Build your first Support app - Part 5: Installing the app in Zendesk Support
If you followed along in the series, you should now have a working Zendesk app that you built from scratch. In this tutorial, you'll install the app in your instance of Zendesk Support. The tutorial will also show you how to test and validate the app, and then package it for uploading.
You can only upload and install private apps in Zendesk Support on the Zendesk Suite Professional plan or above. If you're on the Team or Growth plan, Zendesk offers developers a free, sponsored Enterprise account for testing and debugging apps. We ask only that you don't use it to provide actual support. See Request a sponsored test account.
This tutorial is part of a series on building a Zendesk app:
- Part 5 - Installing the app in Zendesk Support - YOU ARE HERE
Thoroughly test your app with the ZAT server. For example, open different tickets and switch between tickets.
Test the app
If your ZAT server is not already started, use the command line to navigate to the xr_app folder and start the server.
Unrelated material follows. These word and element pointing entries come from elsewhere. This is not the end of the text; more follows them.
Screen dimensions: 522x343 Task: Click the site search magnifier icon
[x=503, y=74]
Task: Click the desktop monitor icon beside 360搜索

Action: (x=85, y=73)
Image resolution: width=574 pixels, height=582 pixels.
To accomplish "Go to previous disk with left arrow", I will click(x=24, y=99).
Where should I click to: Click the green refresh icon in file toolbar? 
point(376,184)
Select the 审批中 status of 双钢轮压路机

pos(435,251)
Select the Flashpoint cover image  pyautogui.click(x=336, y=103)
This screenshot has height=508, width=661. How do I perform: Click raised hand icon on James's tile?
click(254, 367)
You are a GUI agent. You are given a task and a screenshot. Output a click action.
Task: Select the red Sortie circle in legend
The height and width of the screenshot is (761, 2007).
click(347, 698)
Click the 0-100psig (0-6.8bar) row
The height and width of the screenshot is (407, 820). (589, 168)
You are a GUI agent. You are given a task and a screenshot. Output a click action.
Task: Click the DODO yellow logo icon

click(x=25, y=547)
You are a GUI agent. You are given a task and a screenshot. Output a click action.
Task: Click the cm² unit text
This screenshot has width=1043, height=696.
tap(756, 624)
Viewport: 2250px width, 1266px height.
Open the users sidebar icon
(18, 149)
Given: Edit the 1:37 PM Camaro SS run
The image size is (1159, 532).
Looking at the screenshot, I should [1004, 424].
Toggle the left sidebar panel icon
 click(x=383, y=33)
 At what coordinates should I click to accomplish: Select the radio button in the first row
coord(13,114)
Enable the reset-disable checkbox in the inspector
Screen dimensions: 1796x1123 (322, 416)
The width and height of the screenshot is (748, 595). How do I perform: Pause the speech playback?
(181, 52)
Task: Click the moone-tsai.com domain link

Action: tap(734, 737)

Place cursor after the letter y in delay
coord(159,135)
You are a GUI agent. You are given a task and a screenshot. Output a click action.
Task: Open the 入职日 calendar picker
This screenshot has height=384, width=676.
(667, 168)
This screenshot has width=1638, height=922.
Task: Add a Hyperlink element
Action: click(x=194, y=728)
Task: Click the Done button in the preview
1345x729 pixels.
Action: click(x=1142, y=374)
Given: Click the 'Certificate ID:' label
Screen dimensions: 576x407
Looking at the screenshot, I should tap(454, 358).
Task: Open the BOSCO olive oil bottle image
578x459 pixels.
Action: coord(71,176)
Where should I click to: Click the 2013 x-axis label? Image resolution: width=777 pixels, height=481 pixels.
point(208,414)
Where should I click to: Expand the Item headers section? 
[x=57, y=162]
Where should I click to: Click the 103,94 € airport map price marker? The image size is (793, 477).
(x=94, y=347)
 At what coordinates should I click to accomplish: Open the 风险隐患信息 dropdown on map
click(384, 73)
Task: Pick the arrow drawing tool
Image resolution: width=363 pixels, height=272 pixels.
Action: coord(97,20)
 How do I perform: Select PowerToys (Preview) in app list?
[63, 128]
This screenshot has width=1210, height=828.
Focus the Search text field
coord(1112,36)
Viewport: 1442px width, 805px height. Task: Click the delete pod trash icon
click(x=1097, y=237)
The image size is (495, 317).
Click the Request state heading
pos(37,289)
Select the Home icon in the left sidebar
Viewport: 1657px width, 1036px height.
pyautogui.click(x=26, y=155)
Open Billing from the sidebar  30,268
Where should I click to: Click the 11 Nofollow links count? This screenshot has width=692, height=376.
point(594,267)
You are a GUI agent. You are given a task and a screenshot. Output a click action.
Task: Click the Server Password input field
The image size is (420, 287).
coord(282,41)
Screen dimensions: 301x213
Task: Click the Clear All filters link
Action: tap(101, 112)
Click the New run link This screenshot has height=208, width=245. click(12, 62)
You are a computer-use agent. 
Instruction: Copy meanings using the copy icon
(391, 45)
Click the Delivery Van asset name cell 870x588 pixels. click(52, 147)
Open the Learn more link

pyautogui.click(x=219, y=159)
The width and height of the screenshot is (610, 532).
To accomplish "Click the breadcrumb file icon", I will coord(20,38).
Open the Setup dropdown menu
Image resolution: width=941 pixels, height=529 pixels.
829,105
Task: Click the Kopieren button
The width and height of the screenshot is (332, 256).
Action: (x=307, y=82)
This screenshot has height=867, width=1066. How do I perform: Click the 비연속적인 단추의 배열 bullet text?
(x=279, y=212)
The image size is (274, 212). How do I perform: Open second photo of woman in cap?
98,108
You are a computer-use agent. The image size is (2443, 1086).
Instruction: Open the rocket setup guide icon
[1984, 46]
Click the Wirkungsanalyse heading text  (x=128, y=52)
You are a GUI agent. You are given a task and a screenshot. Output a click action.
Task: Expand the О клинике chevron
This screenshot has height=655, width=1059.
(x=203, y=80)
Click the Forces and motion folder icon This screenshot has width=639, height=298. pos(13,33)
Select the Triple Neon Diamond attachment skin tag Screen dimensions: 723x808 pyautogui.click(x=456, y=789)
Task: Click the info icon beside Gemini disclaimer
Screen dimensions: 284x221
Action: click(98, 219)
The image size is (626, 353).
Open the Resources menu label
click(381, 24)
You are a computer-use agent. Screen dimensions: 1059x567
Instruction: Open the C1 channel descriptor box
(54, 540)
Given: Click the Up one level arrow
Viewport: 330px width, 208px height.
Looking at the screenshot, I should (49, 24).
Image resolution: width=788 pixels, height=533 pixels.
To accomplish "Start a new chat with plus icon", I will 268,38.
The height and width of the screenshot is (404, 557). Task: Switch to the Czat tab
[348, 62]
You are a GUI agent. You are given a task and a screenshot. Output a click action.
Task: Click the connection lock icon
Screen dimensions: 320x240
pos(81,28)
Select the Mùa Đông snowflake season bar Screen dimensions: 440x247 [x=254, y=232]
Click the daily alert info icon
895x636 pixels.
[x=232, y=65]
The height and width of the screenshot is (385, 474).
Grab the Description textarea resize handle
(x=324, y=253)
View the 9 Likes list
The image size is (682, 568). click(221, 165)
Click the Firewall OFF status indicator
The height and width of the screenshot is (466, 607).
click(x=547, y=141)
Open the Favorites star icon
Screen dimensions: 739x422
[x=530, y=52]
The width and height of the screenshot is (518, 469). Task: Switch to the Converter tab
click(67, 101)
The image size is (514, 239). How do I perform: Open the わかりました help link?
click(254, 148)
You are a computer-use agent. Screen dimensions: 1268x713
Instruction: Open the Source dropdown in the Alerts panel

If your test ticket is not already open, use a browser to navigate to any ticket in Zendesk Support, append ?zat=true to the ticket URL, and reload the page. The URL should look something like this:
In your browser's Address bar, click the shield icon on the left (Chrome) or lock icon on the right (Firefox) and agree to load an unsafe script (Chrome) or to disable protection (Firefox). If you don't do this, the browser will block your app.
In Chrome, click Load Unsafe Scripts.
In Firefox, make sure Content Blocking is set to Standard. Click the gear icon to change it, if necessary.
Note: Safari has no option to disable content blocking. You must use Chrome or Firefox.
- Try different tests.
- When you're finished, shut down the ZAT server by pressing Control+C.
Once you're satisfied the app is stable, run the ZAT validation tool to catch any problems before uploading the app to Zendesk Support. The ZAT validation tool runs the same tests that are run when an app is uploaded to the Zendesk App Market.
Validate your app
Use the command line to run the following command in your xr_app folder:
$ zat validate
Note: If the command prompt isn't displayed, make sure you shut down the ZAT server by pressing Control+C.
- Fix any problems reported by the tool, then run validate again.
The next step is to package the app in a zip file that can be uploaded to your instance of Zendesk Support.
Package your app
Run the following command in your xr_app folder:
$ zat package
The ZAT tool packages the app in a zip file and saves it in a tmp folder in your app root folder.
At last you're ready to upload and install the app in your instance of Zendesk Support. You need to sign in to Zendesk Support as an admin. You must be on the Professional or Enterprise plan, or you must have a free sponsored account for developers.
Upload and install the app
- In Zendesk Support, click the Admin icon () in the sidebar, then select Manage from the Apps category.
- Click Upload Private App in the upper-right corner of the page.
- Enter the name of your app (Requester X-ray). If you did the tutorial for ZAF v1 and installed the app, use a slightly different name for this second version of the app.
Click Choose File and select the zip file of your app.
The ZAT tool placed the zip file in the tmp folder in your xr_app folder.
- Click Upload to upload the app to Zendesk Support, then again after reading the risks and limitations.
When prompted, click Install.
Note: If you want to restrict access to your app to just administrators or just agents, click Enable Role Restrictions before installing and choose the users.
When the process is complete, your app should appear as a private app in your list of installed apps on the page.
Your support team is ready to use the app. Open a ticket and click the Apps button in the upper-right corner if the apps are not visible.
If you build an app that other support organizations might find useful, consider making it publicly available in the Zendesk Marketplace. See Publish your app.
The app you built in this tutorial is a client-side app, meaning all the code runs on the client -- the user's browser. You can also build server-side apps. For a step-by-step guide, see Building a server-side app.